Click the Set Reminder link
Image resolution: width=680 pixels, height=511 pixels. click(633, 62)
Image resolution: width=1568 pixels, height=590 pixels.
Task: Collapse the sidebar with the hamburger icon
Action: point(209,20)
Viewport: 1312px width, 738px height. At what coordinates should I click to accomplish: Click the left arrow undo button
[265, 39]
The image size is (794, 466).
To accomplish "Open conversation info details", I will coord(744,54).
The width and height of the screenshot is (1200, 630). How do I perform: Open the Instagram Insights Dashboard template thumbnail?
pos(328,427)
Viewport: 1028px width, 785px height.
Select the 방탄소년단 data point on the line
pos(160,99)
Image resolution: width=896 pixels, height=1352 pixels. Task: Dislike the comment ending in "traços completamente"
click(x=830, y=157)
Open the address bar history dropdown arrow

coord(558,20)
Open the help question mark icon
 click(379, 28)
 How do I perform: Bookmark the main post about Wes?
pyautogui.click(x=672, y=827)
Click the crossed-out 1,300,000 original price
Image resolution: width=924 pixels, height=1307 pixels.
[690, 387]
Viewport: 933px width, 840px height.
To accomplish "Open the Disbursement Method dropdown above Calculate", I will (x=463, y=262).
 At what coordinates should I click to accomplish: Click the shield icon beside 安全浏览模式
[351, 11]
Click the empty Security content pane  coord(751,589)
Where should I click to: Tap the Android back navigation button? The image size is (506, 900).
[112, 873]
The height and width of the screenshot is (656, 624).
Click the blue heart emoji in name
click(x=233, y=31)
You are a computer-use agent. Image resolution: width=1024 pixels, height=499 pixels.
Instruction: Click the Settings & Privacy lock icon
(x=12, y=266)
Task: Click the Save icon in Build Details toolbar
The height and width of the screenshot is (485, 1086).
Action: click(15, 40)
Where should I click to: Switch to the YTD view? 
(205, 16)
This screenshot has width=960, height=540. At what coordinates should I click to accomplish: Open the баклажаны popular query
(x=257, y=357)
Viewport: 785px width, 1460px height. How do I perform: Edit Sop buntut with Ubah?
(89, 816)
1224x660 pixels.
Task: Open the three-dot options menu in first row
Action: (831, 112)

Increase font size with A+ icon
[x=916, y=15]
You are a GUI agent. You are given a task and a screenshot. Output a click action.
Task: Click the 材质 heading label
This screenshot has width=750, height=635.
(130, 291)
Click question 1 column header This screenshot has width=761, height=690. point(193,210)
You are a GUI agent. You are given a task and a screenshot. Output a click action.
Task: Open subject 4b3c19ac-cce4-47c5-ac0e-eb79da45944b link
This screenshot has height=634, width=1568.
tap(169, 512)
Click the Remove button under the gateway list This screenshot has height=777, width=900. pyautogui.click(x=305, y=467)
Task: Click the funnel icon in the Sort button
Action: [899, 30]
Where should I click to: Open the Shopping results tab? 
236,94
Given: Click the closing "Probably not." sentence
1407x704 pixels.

What is being asked
Write the material above out once more, exactly as it stands.

Solution below
Click the Set Reminder link
Image resolution: width=680 pixels, height=511 pixels. click(633, 62)
Image resolution: width=1568 pixels, height=590 pixels.
Task: Collapse the sidebar with the hamburger icon
Action: point(209,20)
Viewport: 1312px width, 738px height. At what coordinates should I click to accomplish: Click the left arrow undo button
[265, 39]
The image size is (794, 466).
To accomplish "Open conversation info details", I will coord(744,54).
The width and height of the screenshot is (1200, 630). How do I perform: Open the Instagram Insights Dashboard template thumbnail?
pos(328,427)
Viewport: 1028px width, 785px height.
Select the 방탄소년단 data point on the line
pos(160,99)
Image resolution: width=896 pixels, height=1352 pixels. Task: Dislike the comment ending in "traços completamente"
click(x=830, y=157)
Open the address bar history dropdown arrow

coord(558,20)
Open the help question mark icon
 click(379, 28)
 How do I perform: Bookmark the main post about Wes?
pyautogui.click(x=672, y=827)
Click the crossed-out 1,300,000 original price
Image resolution: width=924 pixels, height=1307 pixels.
[690, 387]
Viewport: 933px width, 840px height.
To accomplish "Open the Disbursement Method dropdown above Calculate", I will (x=463, y=262).
 At what coordinates should I click to accomplish: Click the shield icon beside 安全浏览模式
[351, 11]
Click the empty Security content pane  coord(751,589)
Where should I click to: Tap the Android back navigation button? The image size is (506, 900).
[112, 873]
The height and width of the screenshot is (656, 624).
Click the blue heart emoji in name
click(x=233, y=31)
You are a computer-use agent. Image resolution: width=1024 pixels, height=499 pixels.
Instruction: Click the Settings & Privacy lock icon
(x=12, y=266)
Task: Click the Save icon in Build Details toolbar
The height and width of the screenshot is (485, 1086).
Action: click(15, 40)
Where should I click to: Switch to the YTD view? 
(205, 16)
This screenshot has width=960, height=540. At what coordinates should I click to accomplish: Open the баклажаны popular query
(x=257, y=357)
Viewport: 785px width, 1460px height. How do I perform: Edit Sop buntut with Ubah?
(89, 816)
1224x660 pixels.
Task: Open the three-dot options menu in first row
Action: (831, 112)

Increase font size with A+ icon
[x=916, y=15]
You are a GUI agent. You are given a task and a screenshot. Output a click action.
Task: Click the 材质 heading label
This screenshot has width=750, height=635.
(130, 291)
Click question 1 column header This screenshot has width=761, height=690. point(193,210)
You are a GUI agent. You are given a task and a screenshot. Output a click action.
Task: Open subject 4b3c19ac-cce4-47c5-ac0e-eb79da45944b link
This screenshot has height=634, width=1568.
tap(169, 512)
Click the Remove button under the gateway list This screenshot has height=777, width=900. pyautogui.click(x=305, y=467)
Task: Click the funnel icon in the Sort button
Action: [899, 30]
Where should I click to: Open the Shopping results tab? 
236,94
Given: Click the closing "Probably not." sentence
1407x704 pixels.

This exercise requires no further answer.